41. Sunlit Eroticisms
To sleep in desires, to wake with full bloom
Under cover of sheets; casual touch or two
With you by my side, the voyeur sun
Swirling haloes over your head,
Lying lathered in your radiant dew
Legs open, breasts askew.
You see me seeing you
My male gaze setting pinpricks on my skin
And a naughty, flattered laugh after
Relent without any plea or lament
Feasting on my moaning flesh
While bolting me in wetted folds.
We bounce together, together we breathe
Beady eyes boring inside of me,
But when – ah, when! – time, my friend
Arrives at the site I have long scouted
You leave when I come,
Withering in the loveless air
As if the dream were loose paper
Blowing in the wind
Leaving me alone with hot sun
And sticky trace.

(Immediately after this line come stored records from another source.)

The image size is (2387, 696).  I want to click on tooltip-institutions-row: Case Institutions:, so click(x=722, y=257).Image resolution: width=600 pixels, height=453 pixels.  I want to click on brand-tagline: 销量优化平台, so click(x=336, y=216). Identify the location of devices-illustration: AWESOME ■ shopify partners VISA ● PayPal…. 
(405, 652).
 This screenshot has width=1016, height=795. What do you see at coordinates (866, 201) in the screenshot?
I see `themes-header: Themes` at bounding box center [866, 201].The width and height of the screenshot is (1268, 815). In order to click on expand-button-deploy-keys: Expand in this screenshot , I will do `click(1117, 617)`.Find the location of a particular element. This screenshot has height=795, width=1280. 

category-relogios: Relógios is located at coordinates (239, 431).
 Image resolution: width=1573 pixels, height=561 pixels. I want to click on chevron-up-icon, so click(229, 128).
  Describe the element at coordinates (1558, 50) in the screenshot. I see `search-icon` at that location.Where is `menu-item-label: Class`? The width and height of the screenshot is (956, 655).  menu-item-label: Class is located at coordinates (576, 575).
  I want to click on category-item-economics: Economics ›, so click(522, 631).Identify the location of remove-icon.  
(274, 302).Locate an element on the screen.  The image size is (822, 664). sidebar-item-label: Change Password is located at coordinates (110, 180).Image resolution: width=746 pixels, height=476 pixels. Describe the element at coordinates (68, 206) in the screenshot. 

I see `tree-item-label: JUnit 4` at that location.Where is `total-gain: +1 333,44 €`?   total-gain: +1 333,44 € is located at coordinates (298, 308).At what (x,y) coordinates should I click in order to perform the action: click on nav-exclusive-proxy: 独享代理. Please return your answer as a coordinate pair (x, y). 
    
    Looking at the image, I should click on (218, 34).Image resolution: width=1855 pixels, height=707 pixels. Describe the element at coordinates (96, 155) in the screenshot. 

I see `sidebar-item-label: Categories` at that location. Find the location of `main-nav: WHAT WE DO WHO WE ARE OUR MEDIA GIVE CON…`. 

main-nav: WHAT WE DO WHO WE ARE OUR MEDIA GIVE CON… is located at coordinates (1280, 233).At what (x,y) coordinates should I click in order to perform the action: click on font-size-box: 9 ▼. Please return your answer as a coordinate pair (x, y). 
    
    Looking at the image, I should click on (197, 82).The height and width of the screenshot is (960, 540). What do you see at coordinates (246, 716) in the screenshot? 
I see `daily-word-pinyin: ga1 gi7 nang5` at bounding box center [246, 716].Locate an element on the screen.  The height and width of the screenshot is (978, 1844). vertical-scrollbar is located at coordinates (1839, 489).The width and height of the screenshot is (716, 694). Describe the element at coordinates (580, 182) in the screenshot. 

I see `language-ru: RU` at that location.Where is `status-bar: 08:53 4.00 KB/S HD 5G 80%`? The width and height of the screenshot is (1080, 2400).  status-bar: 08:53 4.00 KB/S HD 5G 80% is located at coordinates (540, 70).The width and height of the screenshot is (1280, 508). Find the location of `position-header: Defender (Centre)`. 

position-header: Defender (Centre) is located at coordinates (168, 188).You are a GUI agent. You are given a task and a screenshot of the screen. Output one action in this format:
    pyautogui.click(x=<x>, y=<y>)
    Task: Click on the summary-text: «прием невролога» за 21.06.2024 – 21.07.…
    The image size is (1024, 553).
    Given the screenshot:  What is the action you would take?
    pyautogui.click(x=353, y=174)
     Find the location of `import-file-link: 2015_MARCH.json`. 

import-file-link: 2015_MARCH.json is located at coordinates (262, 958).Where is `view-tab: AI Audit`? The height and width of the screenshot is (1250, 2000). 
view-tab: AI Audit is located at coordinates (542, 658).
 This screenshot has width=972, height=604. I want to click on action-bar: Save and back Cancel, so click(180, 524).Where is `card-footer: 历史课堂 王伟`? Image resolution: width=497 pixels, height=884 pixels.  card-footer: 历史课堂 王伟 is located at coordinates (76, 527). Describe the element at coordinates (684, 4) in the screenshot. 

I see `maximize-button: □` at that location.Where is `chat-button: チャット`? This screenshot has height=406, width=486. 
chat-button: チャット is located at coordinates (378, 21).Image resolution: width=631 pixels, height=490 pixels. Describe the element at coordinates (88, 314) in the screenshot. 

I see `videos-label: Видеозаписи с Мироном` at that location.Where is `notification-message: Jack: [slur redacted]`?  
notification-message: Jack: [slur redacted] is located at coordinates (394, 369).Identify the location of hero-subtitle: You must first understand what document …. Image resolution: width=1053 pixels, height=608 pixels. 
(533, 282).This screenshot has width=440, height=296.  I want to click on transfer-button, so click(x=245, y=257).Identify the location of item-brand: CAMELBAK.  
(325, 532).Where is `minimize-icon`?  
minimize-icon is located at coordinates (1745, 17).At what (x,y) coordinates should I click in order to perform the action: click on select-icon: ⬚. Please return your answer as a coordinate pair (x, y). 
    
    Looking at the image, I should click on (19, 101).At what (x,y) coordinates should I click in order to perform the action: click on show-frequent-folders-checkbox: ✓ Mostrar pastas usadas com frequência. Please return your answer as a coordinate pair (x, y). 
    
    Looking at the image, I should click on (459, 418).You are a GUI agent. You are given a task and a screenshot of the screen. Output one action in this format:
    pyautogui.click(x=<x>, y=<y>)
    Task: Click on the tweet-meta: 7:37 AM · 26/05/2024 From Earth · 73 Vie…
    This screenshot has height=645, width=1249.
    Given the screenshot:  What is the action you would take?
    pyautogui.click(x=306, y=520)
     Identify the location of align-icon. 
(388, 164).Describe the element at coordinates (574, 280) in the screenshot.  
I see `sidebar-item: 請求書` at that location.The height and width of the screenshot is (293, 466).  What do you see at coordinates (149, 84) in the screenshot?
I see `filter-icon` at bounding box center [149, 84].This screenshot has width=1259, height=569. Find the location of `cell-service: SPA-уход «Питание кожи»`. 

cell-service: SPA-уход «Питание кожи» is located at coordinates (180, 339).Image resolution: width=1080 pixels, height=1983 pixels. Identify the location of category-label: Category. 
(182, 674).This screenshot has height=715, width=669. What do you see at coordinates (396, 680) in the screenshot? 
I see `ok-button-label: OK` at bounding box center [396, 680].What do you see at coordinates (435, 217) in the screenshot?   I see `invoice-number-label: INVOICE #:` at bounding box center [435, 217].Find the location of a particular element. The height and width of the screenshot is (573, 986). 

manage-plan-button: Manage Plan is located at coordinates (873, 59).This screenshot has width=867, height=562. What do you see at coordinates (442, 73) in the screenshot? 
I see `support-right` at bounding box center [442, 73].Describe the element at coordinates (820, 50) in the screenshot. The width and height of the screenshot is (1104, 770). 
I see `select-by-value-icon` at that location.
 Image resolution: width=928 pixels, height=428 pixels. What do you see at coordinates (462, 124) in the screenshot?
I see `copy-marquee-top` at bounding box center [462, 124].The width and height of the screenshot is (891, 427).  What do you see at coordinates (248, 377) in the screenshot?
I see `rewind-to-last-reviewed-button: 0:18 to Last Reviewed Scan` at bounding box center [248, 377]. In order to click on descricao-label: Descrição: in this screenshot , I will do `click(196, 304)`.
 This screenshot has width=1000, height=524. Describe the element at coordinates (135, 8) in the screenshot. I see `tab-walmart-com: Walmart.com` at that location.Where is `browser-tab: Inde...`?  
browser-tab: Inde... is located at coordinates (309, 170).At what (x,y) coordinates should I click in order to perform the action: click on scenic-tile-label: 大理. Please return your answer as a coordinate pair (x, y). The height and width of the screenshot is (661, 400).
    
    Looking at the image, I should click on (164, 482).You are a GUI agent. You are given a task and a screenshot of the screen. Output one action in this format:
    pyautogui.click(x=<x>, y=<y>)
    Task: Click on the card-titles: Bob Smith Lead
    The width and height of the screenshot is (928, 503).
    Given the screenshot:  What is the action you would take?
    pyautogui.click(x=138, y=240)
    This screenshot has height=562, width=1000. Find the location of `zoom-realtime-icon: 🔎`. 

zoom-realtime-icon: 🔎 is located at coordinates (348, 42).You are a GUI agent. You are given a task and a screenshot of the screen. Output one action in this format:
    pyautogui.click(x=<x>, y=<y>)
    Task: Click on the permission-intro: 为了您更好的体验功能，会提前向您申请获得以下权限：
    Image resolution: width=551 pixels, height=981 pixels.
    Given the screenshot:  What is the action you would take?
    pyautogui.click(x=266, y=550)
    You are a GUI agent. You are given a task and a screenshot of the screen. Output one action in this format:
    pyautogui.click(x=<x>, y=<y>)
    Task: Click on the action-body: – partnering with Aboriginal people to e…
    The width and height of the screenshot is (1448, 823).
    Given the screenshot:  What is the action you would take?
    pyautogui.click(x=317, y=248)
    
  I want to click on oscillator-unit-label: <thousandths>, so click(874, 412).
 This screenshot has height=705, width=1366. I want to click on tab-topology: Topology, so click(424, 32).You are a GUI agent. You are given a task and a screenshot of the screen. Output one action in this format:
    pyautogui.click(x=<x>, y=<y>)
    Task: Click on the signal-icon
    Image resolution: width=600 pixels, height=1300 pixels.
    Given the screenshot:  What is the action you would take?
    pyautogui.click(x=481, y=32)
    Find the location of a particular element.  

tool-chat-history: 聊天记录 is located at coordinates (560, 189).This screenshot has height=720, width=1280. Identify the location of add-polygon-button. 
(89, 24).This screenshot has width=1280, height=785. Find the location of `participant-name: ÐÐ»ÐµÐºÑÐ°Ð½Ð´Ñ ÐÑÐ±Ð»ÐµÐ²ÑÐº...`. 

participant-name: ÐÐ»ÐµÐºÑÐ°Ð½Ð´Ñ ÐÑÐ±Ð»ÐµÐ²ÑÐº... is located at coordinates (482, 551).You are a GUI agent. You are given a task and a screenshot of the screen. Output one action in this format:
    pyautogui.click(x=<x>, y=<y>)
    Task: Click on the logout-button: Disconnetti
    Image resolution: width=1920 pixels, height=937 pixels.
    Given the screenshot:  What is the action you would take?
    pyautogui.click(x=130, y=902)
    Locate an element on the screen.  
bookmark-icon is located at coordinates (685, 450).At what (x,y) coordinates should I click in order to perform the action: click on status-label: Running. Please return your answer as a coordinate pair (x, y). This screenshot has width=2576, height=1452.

With sigh,
I find the half-empty box of tissues,
Disgrace on my face.
42. Music and Democracy
The piano plays by itself
Muttering overdone Mozart
While men in monocles and their wives
That still pretend to be feminist
Find newer pitches of oohs and aahs
For the seventeenth time.
The notes waft through the perfumes
Of the room, as alcoholic a release
As brandy in stainless glasses,
Merely rimmed red by thin lips
Loaded with lipstick.
They chortle when Mozart skips a beat
They despair over hunger and income inequality
They praise a poet no one has heard of
And knout children crying over the unnatural
Wavelengths of this room,
Calling them rakes and louts.
But the air after the monotone note dies
Is fraught with sickness and death—
With healthcare not cared on those that need it
With pleads of peasants met with evictions
With democracy eating minorities for breakfast
With the slow-steady tortoise conned by the hare.
But why must Mozart care?
After all, the piano plays by itself,
Of itself and for itself.
43. Our Prime Minister
The vomit coloured garland
Once handed to snotted hair
And eyes like dark commodes
That we call our Prime Minister
Grinned with bubbling white teeth,
His palms clasped in prayer
Much to the heavens’ despair
Concurring with shrieks of delight
From the rich, privileged
And jingoists alike
Piercing through the starchy sky
Like daggers in spines
Or knives through a pie.
44. Smiles and Giggles
The smiles and the giggles sounded alike
Alive with the mirth of country wives
Tittering over loser lunches
Over frappe machines, coffee and beans
So often one would think they humped it.
The smiles and the giggles sounded alike
That found joy in penny company
From men that woke wet thinking of her
While whiling aside the prime of their time
Sleeping and waking in uneasy dreams
Transformed from men to gigantic insects
Pests in their mind matching pests of flesh.
The smiles and the giggles sounded alike
And if she cared enough to expose her ears
To words from tongues so hollow
That they would burst into helium if pricked,
She would collapse with laughter—
Laughter at their blissless existence,
Laughter at their verminlike state,
Laughter at gym muscles and beer-breaks
That would leave them estranged from life
While she soared yonder the highest plane.
45. Temple of Lies
Was a time when the temple of lies –
When wiggled sages and devotees sans-eyes –
Were pebbles sunk like rubble in the sand
Like forgotten folds of an old man’s hand.
Lost and lovelorn, parasite without host
Till he (or she) who donned inhuman ghosts
For garbs took pains to pluck the fated grains
And built wonders of woe and disdain
That took its leprous walk around the park
Firms, cells, coffee shops without a name—
Until the park was Paradise no more
But a sea of boars chasing their own tails
Far the apple fell,
Like worms fleeing the lark.
P.S. I hid behind the moniker of TINTA since the account was opened on Instagram. Truth be told, this has always been my natural impulse. If I had my way, none of my works would be attributed to me. I write a lot of miserable stuff, which I don’t want attributed to my character. I am proud of my writing, but it is also comfortably the worst of me—where my most cynical, nihilist and antisocial tendencies come to fruit.
For a while, I hoped I could hide behind TINTA forever. Perhaps anonymity is cowardice, but it has always been my impulse. But people tell me there’s nothing sustainable about the moniker strategy—that I must put my name, centralize my content, ensure I take credit for everything in a brutal industry, blah blah blah.
So, briefly, let me introduce myself: I am Neil Nagwekar from Mumbai, India.
I don’t plan on abandoning the moniker TINTA though. Because there is a story behind TINTA, and I think it will take quite some time for it to be completed.